━━━ Raw data ━━━

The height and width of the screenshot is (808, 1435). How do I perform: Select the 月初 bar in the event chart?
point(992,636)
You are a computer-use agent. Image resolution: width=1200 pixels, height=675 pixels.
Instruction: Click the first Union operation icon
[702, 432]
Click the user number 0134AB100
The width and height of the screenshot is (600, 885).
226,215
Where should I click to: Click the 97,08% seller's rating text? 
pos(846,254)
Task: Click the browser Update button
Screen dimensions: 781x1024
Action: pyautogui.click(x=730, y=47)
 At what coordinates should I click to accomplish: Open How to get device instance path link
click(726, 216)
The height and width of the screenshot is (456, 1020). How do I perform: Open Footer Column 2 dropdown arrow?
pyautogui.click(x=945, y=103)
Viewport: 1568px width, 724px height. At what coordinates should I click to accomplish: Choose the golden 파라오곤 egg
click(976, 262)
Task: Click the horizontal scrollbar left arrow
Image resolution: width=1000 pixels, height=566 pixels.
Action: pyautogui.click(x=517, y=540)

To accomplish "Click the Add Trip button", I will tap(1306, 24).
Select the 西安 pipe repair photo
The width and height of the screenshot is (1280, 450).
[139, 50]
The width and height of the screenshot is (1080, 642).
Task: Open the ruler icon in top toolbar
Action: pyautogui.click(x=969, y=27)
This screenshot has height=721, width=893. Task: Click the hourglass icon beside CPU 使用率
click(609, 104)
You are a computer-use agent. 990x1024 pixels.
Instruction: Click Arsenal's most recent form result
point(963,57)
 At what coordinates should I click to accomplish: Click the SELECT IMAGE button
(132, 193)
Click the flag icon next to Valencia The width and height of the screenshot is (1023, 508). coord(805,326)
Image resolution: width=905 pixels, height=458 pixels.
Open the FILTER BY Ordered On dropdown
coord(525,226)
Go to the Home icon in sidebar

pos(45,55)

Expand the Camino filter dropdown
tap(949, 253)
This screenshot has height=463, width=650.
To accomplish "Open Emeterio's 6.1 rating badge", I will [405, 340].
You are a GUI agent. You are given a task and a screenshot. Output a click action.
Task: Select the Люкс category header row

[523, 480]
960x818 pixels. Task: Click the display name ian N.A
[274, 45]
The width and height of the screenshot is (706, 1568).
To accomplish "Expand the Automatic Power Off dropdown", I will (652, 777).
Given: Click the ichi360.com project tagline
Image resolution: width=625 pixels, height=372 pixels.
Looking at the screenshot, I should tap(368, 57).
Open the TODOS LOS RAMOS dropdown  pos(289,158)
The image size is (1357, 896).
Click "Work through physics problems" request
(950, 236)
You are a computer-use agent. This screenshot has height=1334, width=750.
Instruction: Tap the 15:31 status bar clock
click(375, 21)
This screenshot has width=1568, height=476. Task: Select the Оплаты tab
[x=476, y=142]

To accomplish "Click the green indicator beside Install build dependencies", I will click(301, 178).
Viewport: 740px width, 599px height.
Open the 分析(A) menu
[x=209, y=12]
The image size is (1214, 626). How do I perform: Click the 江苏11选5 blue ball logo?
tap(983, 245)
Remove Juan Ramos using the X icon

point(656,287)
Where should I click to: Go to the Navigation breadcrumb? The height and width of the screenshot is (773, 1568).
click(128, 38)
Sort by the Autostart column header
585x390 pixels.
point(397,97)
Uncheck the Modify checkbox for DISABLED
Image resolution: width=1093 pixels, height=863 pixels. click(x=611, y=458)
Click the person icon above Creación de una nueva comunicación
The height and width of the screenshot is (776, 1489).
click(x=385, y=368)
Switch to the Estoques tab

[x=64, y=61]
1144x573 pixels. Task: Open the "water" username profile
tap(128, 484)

━━━

▸ **Work request**:
Set down verbatim only the lines between the start of the data above and the line with "Task: Click the browser Update button", both boundaries included.

▸ **Your response**:
The height and width of the screenshot is (808, 1435). How do I perform: Select the 月初 bar in the event chart?
point(992,636)
You are a computer-use agent. Image resolution: width=1200 pixels, height=675 pixels.
Instruction: Click the first Union operation icon
[702, 432]
Click the user number 0134AB100
The width and height of the screenshot is (600, 885).
226,215
Where should I click to: Click the 97,08% seller's rating text? 
pos(846,254)
Task: Click the browser Update button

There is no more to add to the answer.